Lewis Hamilton will start tomorrow's Hungarian Grand Prix on pole position tomorrow after a dominant performance in qualifying.
The 2008 champion was fastest in all three parts of qualifying, and took pole position with a lap that was over four-tenths of a second faster than that of second-placed man Romain Grosjean.
Sebastian Vettel failed to grab a third-successive pole in Hungary, and had to settle for third on the grid. His Red Bull team-mate Mark Webber fared much worse though – he failed to get out of Q2.
Jenson Button will start fourth, Kimi Raikkonen fifth, and Fernando Alonso sixth. Felipe Massa will start from seventh, just ahead of the two Williams drivers, led by Pastor Maldonado.
It was a difficult session for Mercedes, with both cars failing to get out of Q2. Nico Rosberg will start thirteenth, and Michael Schumacher will be down in seventeenth.
Hamilton was on the pace straight away, with a lap of 1:21.794, set on the harder of the two Pirelli tyre compounds, in Q1. The two Lotus drivers, or rather their cars, were enjoying the scorching 30-degrees heat.
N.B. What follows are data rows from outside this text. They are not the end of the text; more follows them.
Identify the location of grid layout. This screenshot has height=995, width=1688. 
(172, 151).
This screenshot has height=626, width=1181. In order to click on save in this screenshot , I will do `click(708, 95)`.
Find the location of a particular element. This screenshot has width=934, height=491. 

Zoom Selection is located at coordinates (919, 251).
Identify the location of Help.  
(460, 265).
Kimi Raikkonen and Romain Grosjean, along with Hamilton, were the only drivers who did not feel the need to use a set of the precious soft tyres in Q2.
Paul di Resta, who was second at the end of Q1, Jenson Button, who was third, and Fernando Alonso, in fifth, all felt the need to go out on a set of soft tyres to ensure their place in Q2. Sebastian Vettel finished Q1 down in sixteenth, but was not in any real danger.
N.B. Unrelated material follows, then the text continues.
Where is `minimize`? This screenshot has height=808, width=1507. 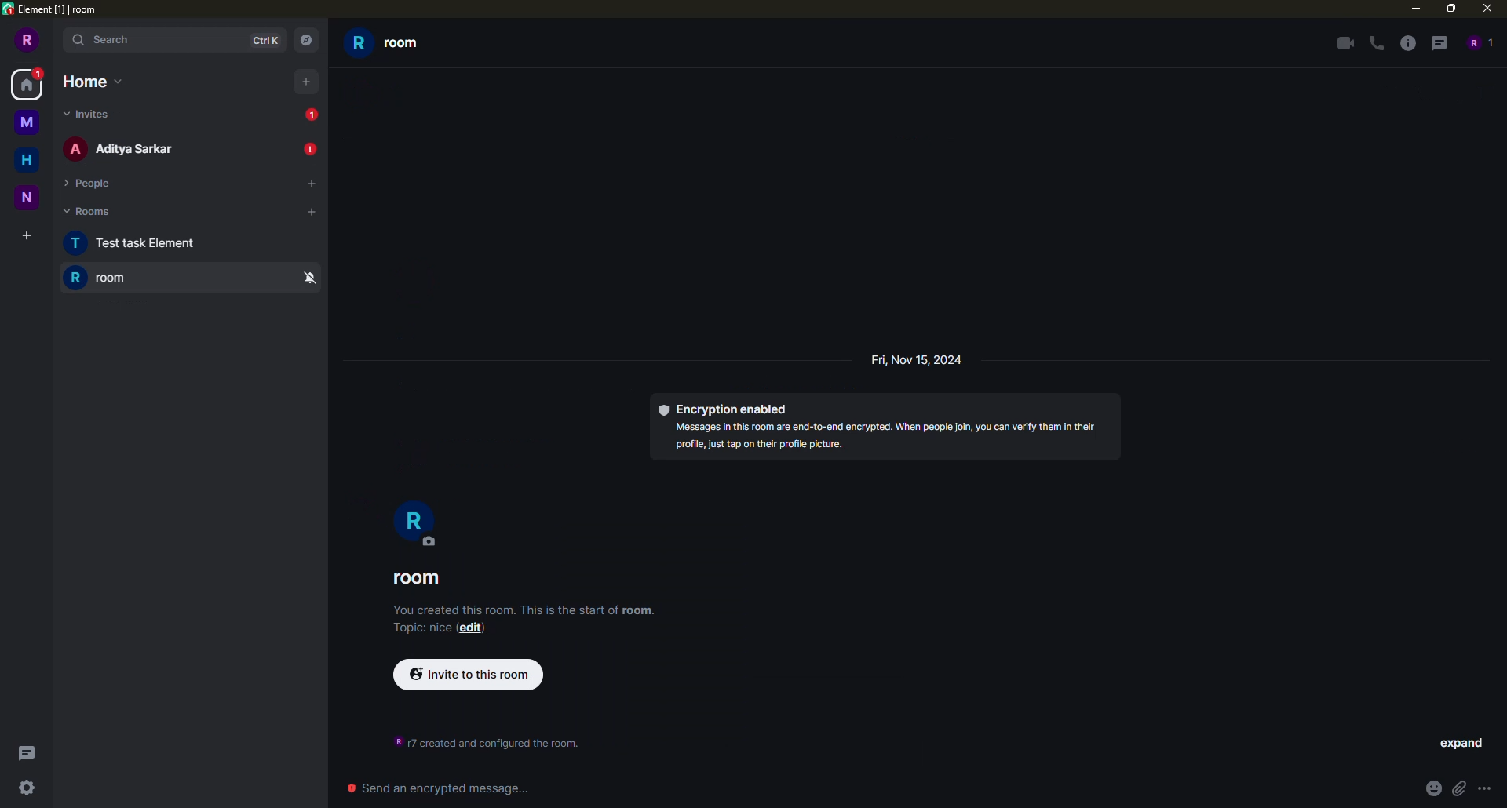 minimize is located at coordinates (1414, 9).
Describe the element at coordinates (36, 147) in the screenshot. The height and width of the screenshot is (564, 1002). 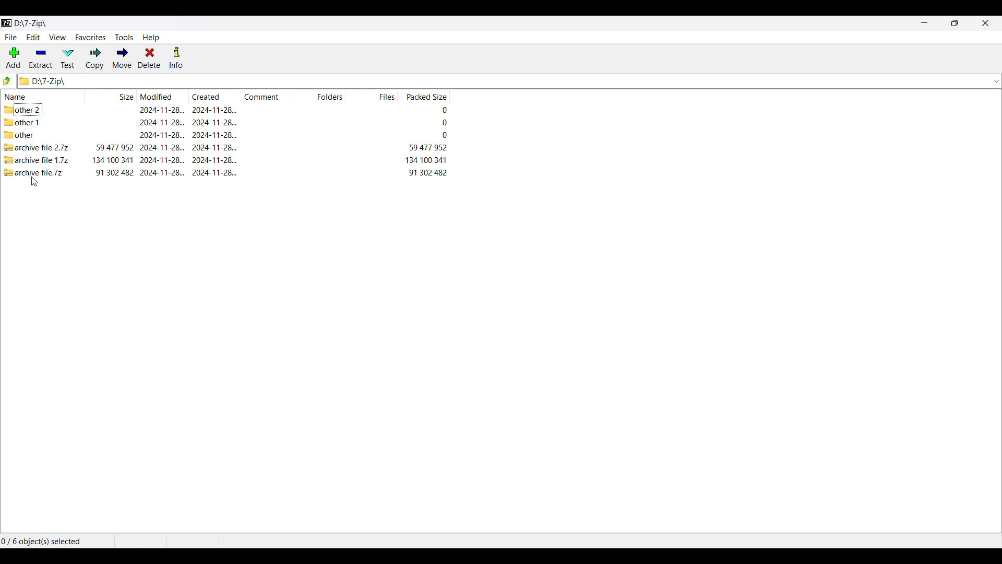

It was Daniel Ricciardo who missed out on Q2, along with the usual suspects. The two Caterham drivers, led by Heikki Kovalainen, will start from row 10, the Marussia drivers will be on the row behind, but Charles Pic managed to out-qualify Timo Glock, his more experienced team-mate. Pedro de la Rosa was, once again, faster than Narain Karthikeyan, but neither HRT could find their way off the back row of the grid.
Hamilton was on form again in Q2. On a brand new set of soft tyres, the two-time winner of this grand prix put in an unbeatable lap of 1:21.060.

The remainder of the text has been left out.